Rarely overwrite data
We can't stress this enough: overwriting data should be done sparingly and with caution.
Let's use login dates as an example. Many companies will store the last login date rather than a table of historical logins. While you may only need the last login date for functional purposes, that overwritten data is a huge loss from an analytics perspective. Not keeping a complete log of these actions eliminates the ability to see how many users stayed away for long periods of time and then reactivated. It also makes it impossible to build things like user engagement cohort analyses based on logins.
As a general rule, if you're updating a record due to some kind of user action, we don't recommend overwriting information about a previous or separate user action.
Include updated_at columns for data updated over time
If a table's rows will have changing values over time - for example, order_status changes from 'processing' to 'complete' - include an updated_at column to record when the latest change occurs. Ensure that an updated_at value is available when first inserting the new data row, at which time the updated_at date corresponds to the created_at date.
In addition to optimizing for analysis, updated_at columns also allow you to use Incremental Replication methods, which can help shorten the length of your update cycles.
Store user acquisition source
One of the most common mistakes we see is the user acquisition source, or UAS, not being stored in the operational database. In the majority of situations where this is an issue, UAS is only being tracked through Google Analytics or some other web analytics tool. While these tools can be extremely valuable, there are some drawbacks to storing UAS in them exclusively.
Why do we say this? Because, more often than not, you can't extract user-level data from these tools. When it is possible, it's usually a difficult process. It should be easy to get this information and marry it with data from other sources, such as the behavioral and transactional information also stored in your database.
Storing UAS in your own database is often the largest improvement an online business can make to its analytical capabilities. This allows for the analysis of sales, user engagement, payback periods, customer lifetime value, churn, and other critical metrics by UAS. This data is crucial when deciding where to invest marketing resources.
Too many companies focus solely on finding channels that provide new users at the lowest cost, but if you aren't tracking the quality of users acquired from each channel, you run the risk of attracting users who don't generate business value.
Data table setup
Set a primary key
A primary key is an unchanging column (or set of columns) that produces unique values within a table. Primary keys are incredibly important, as they ensure that your tables are properly replicated in Magento BI.
When building primary keys, use an integer data type for the column that auto-increases. We also recommend you avoid using multiple column primary keys where possible.
If your table is an SQL view, add a column that can act as a primary key. Magento BI will be able to automatically identify this column as a primary key.
Assign a data type to your data column
If a data column doesn't have an assigned data type, Magento BI will guess what data type to use.
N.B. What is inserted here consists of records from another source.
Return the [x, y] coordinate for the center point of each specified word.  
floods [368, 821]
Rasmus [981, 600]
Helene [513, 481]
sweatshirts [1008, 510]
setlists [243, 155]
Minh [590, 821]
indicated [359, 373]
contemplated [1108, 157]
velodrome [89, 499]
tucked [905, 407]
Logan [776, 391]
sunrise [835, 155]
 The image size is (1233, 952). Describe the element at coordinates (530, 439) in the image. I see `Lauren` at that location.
If the system guesses incorrectly, you may not be able to perform the relevant analyses until our support team adjusts the column to the proper data type. For example, if a date column is guessed as a numeric data type, you won't be able to trend over time using that date dimension.
Add prefixes to your data tables if you have multiple databases
If you have more than one database connected to Magento BI, we recommend you add prefixes to your tables to avoid confusion. Prefixes will help you remember where metrics or data dimensions are sourced from.